Background: Determining whether associations between gut microbiota characteristics and host physiology represent causal relationships is a fundamental challenge for microbiome research. One way these associations can be investigated is to instil donor faecal material into gnotobiotic mice and to assess the extent to which donor phenotype is recapitulated. However, the manner in which this process is performed varies considerably between studies, and assessment of microbiota re-establishment in recipient animals is not always carried out. We report a detailed investigation of microbiome assembly in germ-free mice and compare the effects of single and multiple rounds of faecal gavage, using both native and antibiotic-disrupted donor material.
Results: Levels of bacteria within the faeces of recipient animals increased rapidly following the instillation of donor material. However, considerable instability in microbiota composition continued during the first two weeks post-gavage, with substantial changes in taxon relative abundance occurring in parallel to declining faecal pH. Relative compositional stability was not achieved until day 28 and persistent differences between recipient and donor microbiota remained. These included an increased relative abundance of Bacteroidetes, and a reduced relative abundance of Firmicutes. Of taxa detected in donor material, 52% were represented in stable recipient microbiota following transplantation with native faecal material (single gavage), increasing to 66% following three rounds of gavage. These taxa accounted for 95% and 91% of total donor bacterial abundance, respectively. Performing multiple rounds of gavage significantly increased microbiota similarity between donor and recipient, and significantly reduced within-group dispersion (P<0.05). Instillation of antibiotic-associated microbiota resulted in substantially lower temporal and inter-animal variance, with multiple rounds of gavage providing no substantial benefit.
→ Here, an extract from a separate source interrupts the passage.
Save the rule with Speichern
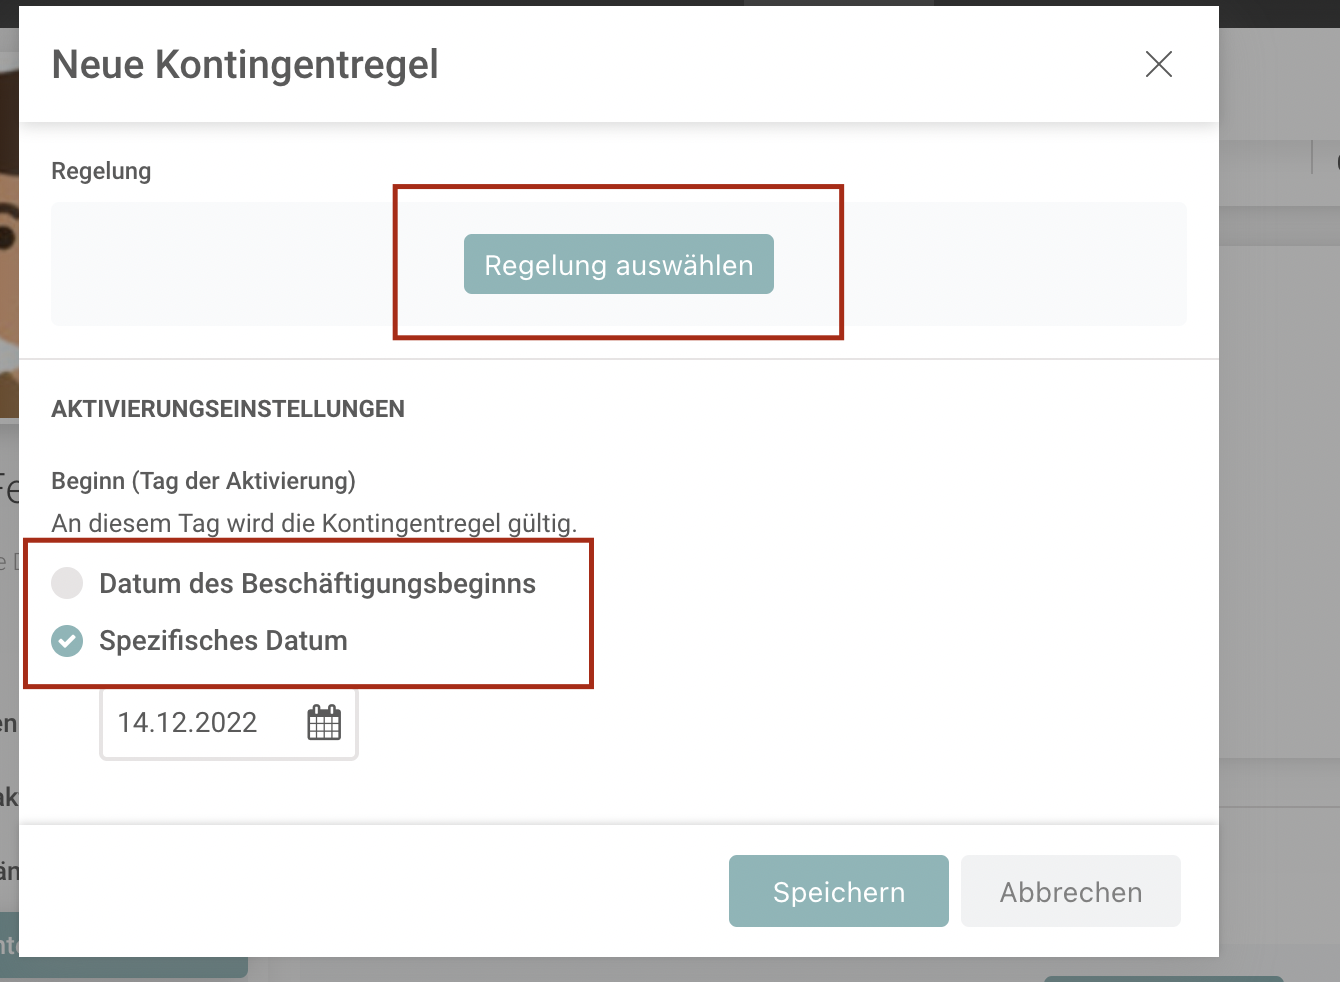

Conclusions: Microbiome assembly in recipient animals is not immediate and several weeks are required for microbiota stability to be achieved. Multiple rounds of faecal gavage result in greater similarity to donor microbiota and reduced inter-animal variance. The process of donor microbiota re-establishment, and therefore the interval required prior to investigations using recipient animals, is influenced by donor microbiota characteristics.